Ce type de rapport est un bon exemple de la difficulté d’évaluer la nocivité d’un élément toxique, voire cancérogène, notamment lorsqu’il fait partie de la structure intime de notre environnement et que certains travaux lui prêtent même des propriétés favorables à la santé. Il attire également l’attention sur la prudente réserve avec laquelle l’hygiéniste doit envisager l’utilisation de modèles mathématiques linéaires pour calculer la toxicité de faibles doses par extrapolation à partir de valeurs obtenues expérimentalement pour de fortes doses. Cette extrapolation, toujours hasardeuse, conduit le plus souvent à une surestimation du risque, notamment lorsqu’elle a été faite, comme c’est le cas pour l’arsenic, à partir de données discutables sur le plan analytique, et sans tenir suffisamment compte de leur signification exacte sur le plan toxicologique.

Dans le cas d’une eau thermale renfermant à l’état naturel un élément potentiellement toxique, l’hygiéniste se doit, comme dans le cas d’une thérapeutique, de procéder à la détermination du rapport bénéfice/risque , en tenant compte de la conduite du traitement, qui doit se faire sous contrôle médical, de ses voies d’administration à l’organisme, de sa durée, et en respectant, bien entendu, une marge de sécurité indispensable.

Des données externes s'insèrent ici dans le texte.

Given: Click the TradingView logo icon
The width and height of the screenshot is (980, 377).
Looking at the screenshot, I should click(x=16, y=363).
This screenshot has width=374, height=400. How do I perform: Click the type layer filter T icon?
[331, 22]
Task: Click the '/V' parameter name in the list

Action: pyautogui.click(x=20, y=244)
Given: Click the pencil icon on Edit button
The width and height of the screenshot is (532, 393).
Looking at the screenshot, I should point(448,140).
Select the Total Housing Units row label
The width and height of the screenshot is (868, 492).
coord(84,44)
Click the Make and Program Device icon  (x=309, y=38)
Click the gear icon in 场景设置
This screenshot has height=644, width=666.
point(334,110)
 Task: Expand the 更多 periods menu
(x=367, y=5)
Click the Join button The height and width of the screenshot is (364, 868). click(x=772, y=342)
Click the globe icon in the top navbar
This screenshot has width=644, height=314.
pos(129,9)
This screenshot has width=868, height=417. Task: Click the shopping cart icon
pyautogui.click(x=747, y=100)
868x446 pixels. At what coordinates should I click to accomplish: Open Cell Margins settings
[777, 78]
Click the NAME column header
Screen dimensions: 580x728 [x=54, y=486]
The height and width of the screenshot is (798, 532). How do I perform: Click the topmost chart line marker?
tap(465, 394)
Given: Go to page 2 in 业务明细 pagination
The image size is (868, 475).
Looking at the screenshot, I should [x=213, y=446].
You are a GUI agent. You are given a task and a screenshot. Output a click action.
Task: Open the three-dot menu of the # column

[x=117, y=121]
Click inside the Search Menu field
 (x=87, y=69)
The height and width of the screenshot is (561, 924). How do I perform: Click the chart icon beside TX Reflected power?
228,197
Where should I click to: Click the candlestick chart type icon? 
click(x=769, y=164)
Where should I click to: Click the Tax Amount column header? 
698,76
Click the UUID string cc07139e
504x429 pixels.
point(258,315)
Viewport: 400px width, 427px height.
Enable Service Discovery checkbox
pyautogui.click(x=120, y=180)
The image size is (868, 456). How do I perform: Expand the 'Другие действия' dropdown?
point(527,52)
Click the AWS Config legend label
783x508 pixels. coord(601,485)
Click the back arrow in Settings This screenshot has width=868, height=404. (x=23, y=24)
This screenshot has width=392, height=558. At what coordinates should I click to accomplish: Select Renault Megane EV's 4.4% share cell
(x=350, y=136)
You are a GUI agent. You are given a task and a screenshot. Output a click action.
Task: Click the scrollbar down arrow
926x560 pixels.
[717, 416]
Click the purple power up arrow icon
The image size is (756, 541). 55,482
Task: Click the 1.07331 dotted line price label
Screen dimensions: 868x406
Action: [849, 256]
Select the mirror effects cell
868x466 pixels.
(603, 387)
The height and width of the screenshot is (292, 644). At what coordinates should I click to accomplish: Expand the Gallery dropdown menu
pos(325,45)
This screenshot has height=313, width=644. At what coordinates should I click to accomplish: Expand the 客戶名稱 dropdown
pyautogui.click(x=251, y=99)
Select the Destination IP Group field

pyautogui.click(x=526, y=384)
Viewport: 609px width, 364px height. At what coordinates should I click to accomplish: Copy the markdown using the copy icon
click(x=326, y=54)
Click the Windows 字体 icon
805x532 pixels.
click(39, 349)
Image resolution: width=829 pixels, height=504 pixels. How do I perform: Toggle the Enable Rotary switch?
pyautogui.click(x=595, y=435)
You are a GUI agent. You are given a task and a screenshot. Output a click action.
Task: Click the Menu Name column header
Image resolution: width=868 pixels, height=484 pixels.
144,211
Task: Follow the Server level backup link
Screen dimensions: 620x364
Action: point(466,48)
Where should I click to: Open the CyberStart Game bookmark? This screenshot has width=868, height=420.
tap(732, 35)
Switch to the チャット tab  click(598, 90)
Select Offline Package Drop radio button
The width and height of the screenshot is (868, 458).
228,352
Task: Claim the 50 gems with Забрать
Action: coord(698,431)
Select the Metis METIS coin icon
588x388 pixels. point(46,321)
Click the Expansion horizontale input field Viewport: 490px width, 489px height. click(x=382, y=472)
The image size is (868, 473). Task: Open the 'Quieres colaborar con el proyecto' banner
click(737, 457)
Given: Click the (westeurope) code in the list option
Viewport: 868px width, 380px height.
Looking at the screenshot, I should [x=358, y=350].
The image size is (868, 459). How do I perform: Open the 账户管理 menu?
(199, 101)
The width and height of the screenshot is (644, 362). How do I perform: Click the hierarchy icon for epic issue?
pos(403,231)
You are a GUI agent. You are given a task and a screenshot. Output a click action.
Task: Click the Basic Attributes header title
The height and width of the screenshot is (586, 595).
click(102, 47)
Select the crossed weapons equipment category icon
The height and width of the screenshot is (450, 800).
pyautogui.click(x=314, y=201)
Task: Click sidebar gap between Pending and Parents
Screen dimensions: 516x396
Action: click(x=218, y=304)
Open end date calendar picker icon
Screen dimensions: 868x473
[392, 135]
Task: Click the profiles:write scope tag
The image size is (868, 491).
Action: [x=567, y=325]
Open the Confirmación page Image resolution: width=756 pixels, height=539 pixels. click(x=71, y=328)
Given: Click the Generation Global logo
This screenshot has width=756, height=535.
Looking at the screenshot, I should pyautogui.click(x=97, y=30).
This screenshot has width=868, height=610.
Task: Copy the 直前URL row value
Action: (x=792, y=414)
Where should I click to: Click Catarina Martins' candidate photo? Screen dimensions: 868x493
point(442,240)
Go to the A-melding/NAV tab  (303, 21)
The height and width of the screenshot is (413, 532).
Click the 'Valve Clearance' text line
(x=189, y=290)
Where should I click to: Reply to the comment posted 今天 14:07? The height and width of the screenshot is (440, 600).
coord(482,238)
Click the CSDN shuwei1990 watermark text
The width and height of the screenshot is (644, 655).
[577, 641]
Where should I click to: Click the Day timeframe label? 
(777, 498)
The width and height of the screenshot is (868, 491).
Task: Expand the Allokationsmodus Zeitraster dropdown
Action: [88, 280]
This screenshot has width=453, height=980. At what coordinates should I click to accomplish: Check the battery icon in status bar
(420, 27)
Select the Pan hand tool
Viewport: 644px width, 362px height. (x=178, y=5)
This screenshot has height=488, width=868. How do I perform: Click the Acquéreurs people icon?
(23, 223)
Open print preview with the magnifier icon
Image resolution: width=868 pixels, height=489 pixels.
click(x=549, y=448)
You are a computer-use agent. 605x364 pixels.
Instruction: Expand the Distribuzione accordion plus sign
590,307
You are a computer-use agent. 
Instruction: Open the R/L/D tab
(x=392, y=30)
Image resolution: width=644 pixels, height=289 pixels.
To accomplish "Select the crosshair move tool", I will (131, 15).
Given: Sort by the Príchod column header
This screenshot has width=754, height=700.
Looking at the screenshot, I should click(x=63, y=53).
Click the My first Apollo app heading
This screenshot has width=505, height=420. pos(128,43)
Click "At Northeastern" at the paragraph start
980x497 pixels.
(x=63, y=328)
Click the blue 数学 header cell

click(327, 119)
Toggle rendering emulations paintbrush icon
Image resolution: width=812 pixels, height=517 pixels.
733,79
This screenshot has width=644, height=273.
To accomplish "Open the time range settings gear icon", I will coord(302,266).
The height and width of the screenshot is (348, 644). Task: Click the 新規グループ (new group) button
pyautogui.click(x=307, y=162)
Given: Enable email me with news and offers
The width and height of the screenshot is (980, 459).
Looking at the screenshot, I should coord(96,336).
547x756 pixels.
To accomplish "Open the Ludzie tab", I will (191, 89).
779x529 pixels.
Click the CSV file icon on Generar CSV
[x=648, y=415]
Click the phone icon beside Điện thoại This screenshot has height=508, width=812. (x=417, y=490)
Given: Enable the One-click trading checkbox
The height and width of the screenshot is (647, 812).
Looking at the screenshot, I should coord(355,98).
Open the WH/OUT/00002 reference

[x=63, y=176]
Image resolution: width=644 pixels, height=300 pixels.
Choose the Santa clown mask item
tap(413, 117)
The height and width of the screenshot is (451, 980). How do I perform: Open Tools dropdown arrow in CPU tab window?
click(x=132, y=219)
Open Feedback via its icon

C’est le rôle de l’Académie d’inciter au développement de nouvelles recherches dans une évaluation plus rigoureuse de ce rapport, mais, sur un plan plus général, c’est également le sien, comme l’a d’ailleurs proposé récemment son vice-président [30], d’établir une hiérarchisation des risques. On assiste en effet à une tendance à surenchérir certains risques dont la « diabolisation » vis-à-vis de l’opinion publique risquerait d’estomper l’importance d’autres objectifs de Santé Publique, combien plus prioritaires !

La Commission XI, réunie le mardi 23 octobre sous la présidence du Pr Claude Boudène, a examiné et approuvé le contenu de ce rapport qu’elle propose, pour adoption, à l’Académie.

*

* *

L’Académie, saisie dans sa séance du mardi 27 novembre 2001, a adopté ce rapport à l’unanimité.